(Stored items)
┏━━

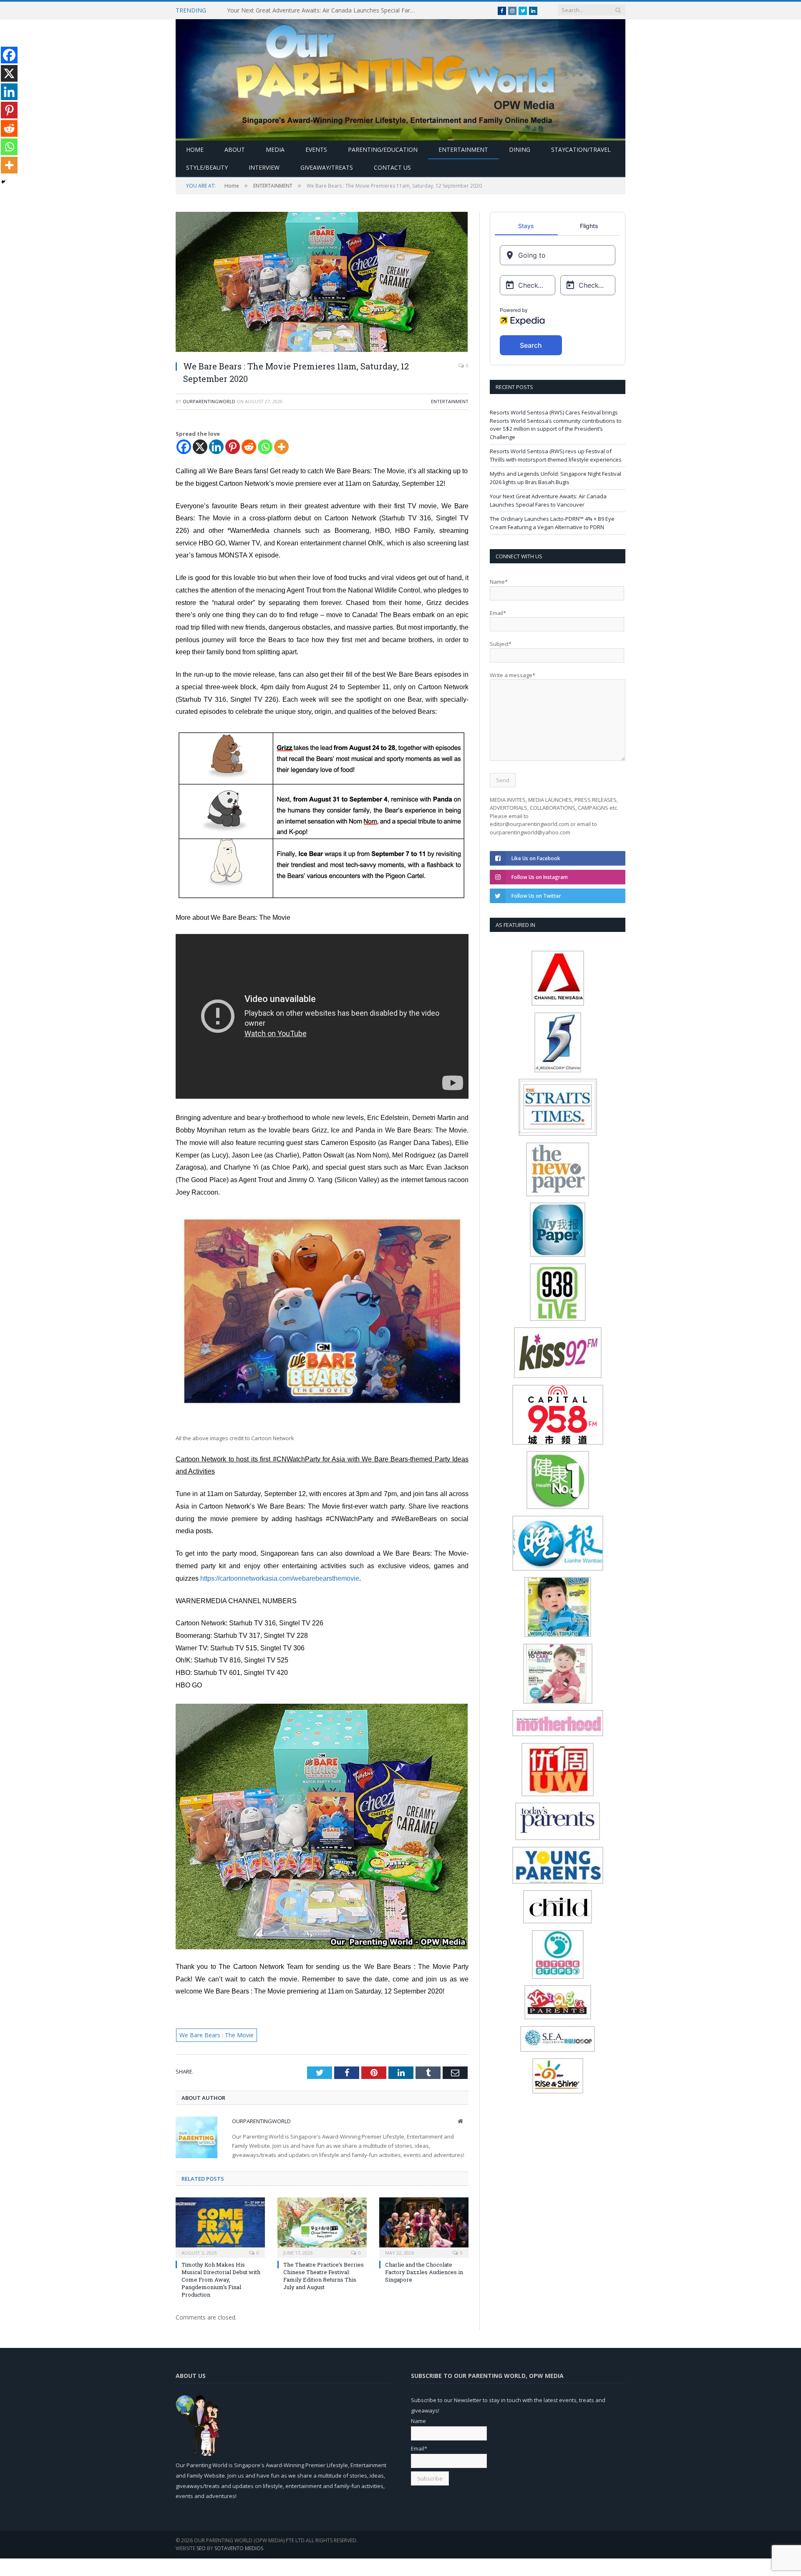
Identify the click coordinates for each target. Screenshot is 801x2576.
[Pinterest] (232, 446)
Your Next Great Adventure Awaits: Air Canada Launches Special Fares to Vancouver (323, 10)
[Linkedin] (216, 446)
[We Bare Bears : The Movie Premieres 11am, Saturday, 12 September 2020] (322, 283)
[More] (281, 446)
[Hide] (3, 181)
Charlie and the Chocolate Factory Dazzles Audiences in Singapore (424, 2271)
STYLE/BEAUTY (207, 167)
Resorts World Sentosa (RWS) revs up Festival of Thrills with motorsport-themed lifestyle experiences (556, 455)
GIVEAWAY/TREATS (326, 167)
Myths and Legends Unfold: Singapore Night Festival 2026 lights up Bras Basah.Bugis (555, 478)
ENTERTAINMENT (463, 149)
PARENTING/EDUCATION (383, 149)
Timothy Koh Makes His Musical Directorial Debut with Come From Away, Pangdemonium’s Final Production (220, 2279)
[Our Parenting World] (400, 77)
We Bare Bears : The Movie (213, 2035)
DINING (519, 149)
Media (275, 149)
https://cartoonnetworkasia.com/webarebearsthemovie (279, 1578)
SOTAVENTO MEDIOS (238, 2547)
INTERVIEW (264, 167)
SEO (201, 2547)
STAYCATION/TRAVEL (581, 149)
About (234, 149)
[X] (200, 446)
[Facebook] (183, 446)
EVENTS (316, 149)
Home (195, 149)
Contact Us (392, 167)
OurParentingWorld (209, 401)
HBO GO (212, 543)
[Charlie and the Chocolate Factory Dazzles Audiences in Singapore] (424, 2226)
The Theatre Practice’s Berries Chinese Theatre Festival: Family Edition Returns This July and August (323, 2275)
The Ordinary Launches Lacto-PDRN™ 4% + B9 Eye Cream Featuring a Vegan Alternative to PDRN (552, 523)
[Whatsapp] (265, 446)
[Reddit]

┗━━

- Exercise brief -
An exact reproduction of the data is needed, with no pictures included.

- Response to the exercise -
Identify the click coordinates for each target. Screenshot is 801x2576.
[Pinterest] (232, 446)
Your Next Great Adventure Awaits: Air Canada Launches Special Fares to Vancouver (323, 10)
[Linkedin] (216, 446)
[We Bare Bears : The Movie Premieres 11am, Saturday, 12 September 2020] (322, 283)
[More] (281, 446)
[Hide] (3, 181)
Charlie and the Chocolate Factory Dazzles Audiences in Singapore (424, 2271)
STYLE/BEAUTY (207, 167)
Resorts World Sentosa (RWS) revs up Festival of Thrills with motorsport-themed lifestyle experiences (556, 455)
GIVEAWAY/TREATS (326, 167)
Myths and Legends Unfold: Singapore Night Festival 2026 lights up Bras Basah.Bugis (555, 478)
ENTERTAINMENT (463, 149)
PARENTING/EDUCATION (383, 149)
Timothy Koh Makes His Musical Directorial Debut with Come From Away, Pangdemonium’s Final Production (220, 2279)
[Our Parenting World] (400, 77)
We Bare Bears : The Movie (213, 2035)
DINING (519, 149)
Media (275, 149)
https://cartoonnetworkasia.com/webarebearsthemovie (279, 1578)
SOTAVENTO MEDIOS (238, 2547)
INTERVIEW (264, 167)
SEO (201, 2547)
STAYCATION/TRAVEL (581, 149)
About (234, 149)
[X] (200, 446)
[Facebook] (183, 446)
EVENTS (316, 149)
Home (195, 149)
Contact Us (392, 167)
OurParentingWorld (209, 401)
HBO GO (212, 543)
[Charlie and the Chocolate Factory Dazzles Audiences in Singapore] (424, 2226)
The Theatre Practice’s Berries Chinese Theatre Festival: Family Edition Returns This July and August (323, 2275)
The Ordinary Launches Lacto-PDRN™ 4% + B9 Eye Cream Featuring a Vegan Alternative to PDRN (552, 523)
[Whatsapp] (265, 446)
[Reddit]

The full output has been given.